Call for forums to oversee military personnel's health care

Military personnel should have their medical care overseen by a network of armed forces' forums set up across Wales, a report has recommended.

Healthcare Inspectorate Wales (HIW) also wants a veterans' mental health clinical network because of significant needs among ex-servicemen and women.

The recommendations come following a survey of serving and former staff and charities such as Combat Stress.

The Welsh government has pledged to improve support to military families.

The report recommends improvements to information, co-ordination and awareness and education in regards to healthcare.

It has drawn up six specific recommendations for the NHS, the Welsh government, charities and the military to consider.

The proposed armed forces forums - set up in seven health board areas - would bring together military representatives, medical staff and managers, social service and welfare bodies, charities and military community representatives.
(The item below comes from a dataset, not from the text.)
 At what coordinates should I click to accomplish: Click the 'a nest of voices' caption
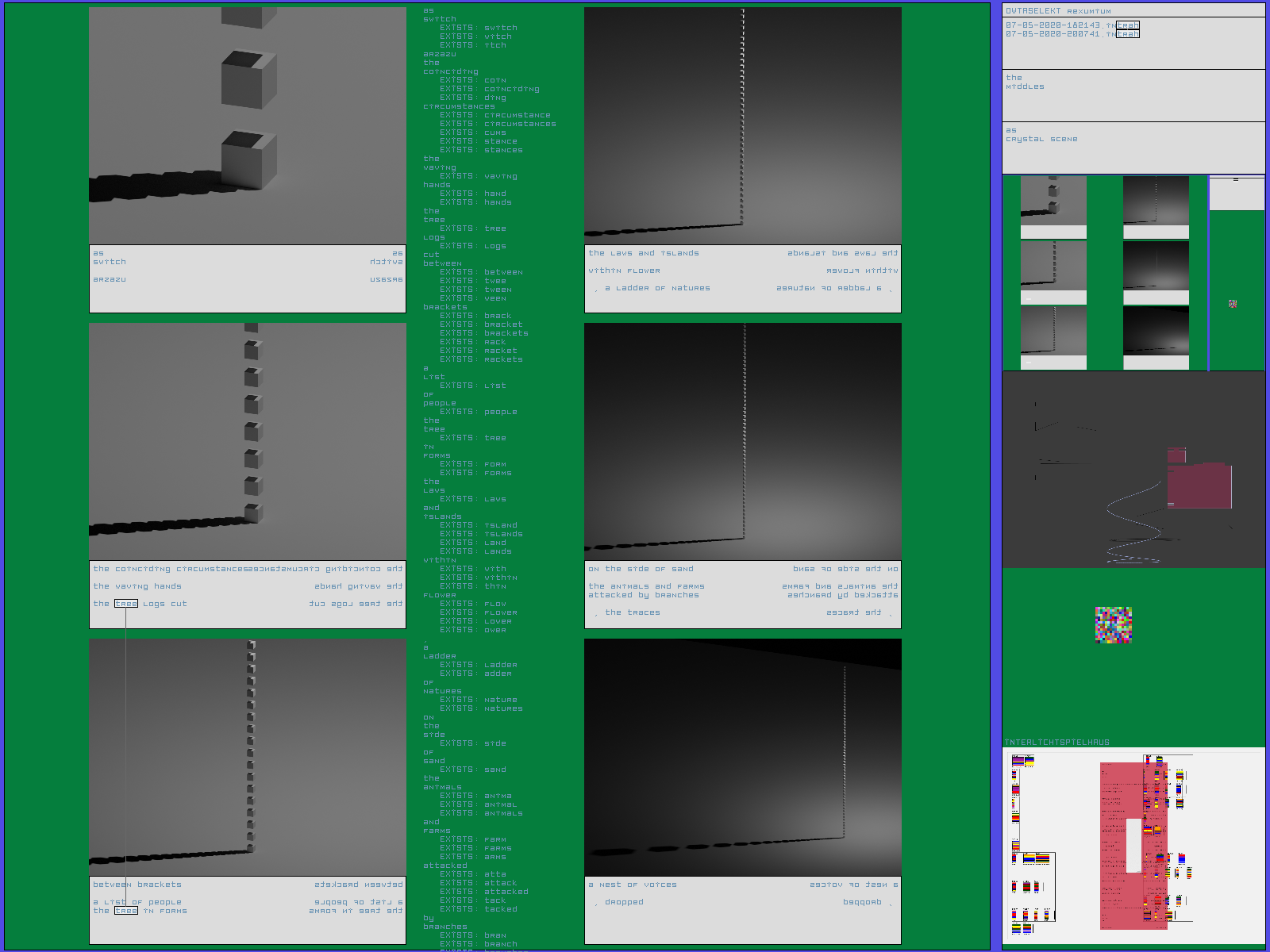coord(633,885)
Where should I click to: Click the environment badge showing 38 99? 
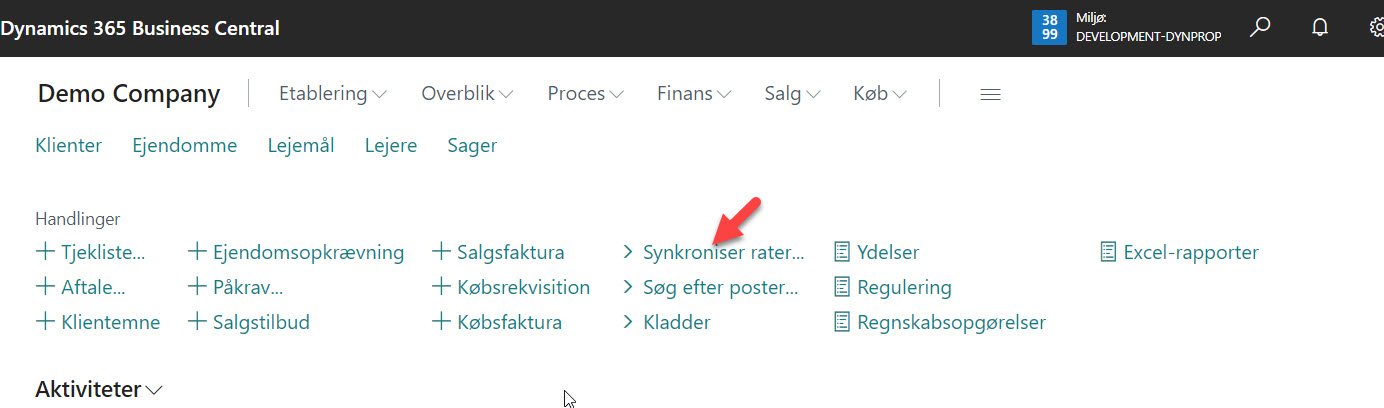click(1049, 28)
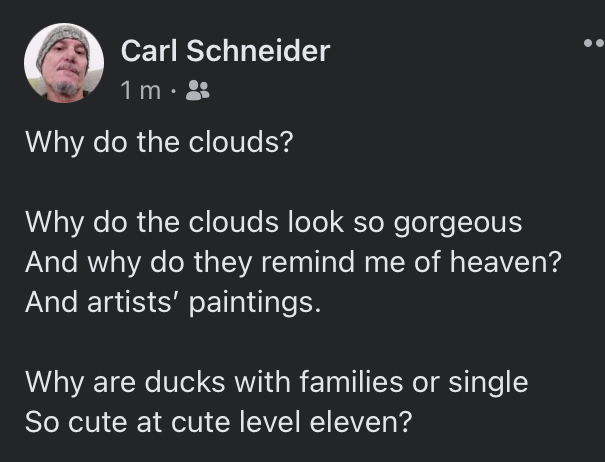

They would focus on identifying health needs and ensuring they are kept under review and planned for, as well as compiling a directory of local services which will be of use to military personnel.

Veterans are entitled to priority treatment from the NHS if their medical needs relate to their military service.

The forums could monitor the effectiveness of this arrangement, the report suggests, and also bring in NHS training to deal with the particular needs of armed forces staff.

The report also noted: "The issue of mental health problems amongst veterans, caused as a result of experiences during service, was the subject of a significant proportion of the responses we received.

"It is clearly an area of significant current concern and where more work needs to be done in developing a coherent and accessible range of appropriate services."

HIW's second major recommendation is for each health board to set up a veterans' mental health clinical network to address veterans' needs.

Military hospitals

The inspectorate's chief executive Peter Higson said: "One of the key recommendations is that there needs to be better awareness. [Among] health service staff, it's patchy what they know about this community.

"For example the priority treatment arrangements are not well understood generally.

"For veterans, if there are two people of equal clinical needs, they get first place if it's a service-related injury.

"In the area of mental health, people don't know where to go, and often clearly they are in great distress when they're looking for help, and better signposting is needed."

Image caption Members of the 1st Battalion The Royal Welsh in Afghanistan in February 2010

Dr Higson added respondents had been concerned that the "current focus on the armed forces might fade with time, to their detriment in the decades ahead".

"I hope that our report will help to build on the commitments made by the Welsh government in its package of support so that the interests of the armed forces community are fully embedded in all areas of public policy and delivery in a way that will withstand the test of time."

Another of the recommendations is to consider setting up a medical residential facility for the military.

The British Armed Forces Federation said it would like to see a system of veterans health care similar to the one in America with military hospitals which offered lifelong care to veterans from the time they leave the military.

In a message for British Forces Broadcasting Service (BFBS), broadcast on Christmas Day, First Minister Carwyn Jones pledged more support in areas like health and housing, saying the forces "deserve nothing less".

The HIW report was carried out in support of the Welsh government's Expert Group on the Needs of the Armed Forces Community in Wales.

A Welsh government spokesman said it welcomed the report adding that it was committed to supporting the needs of the armed forces and veterans in Wales.

"We applaud the excellent services which support our work in this area and which seek to improve provision for veterans," he said.

"However, we also recognise the demand for healthcare services for veterans may increase in the future following recent and ongoing conflicts and we will need to keep services under review to meet this rising demand."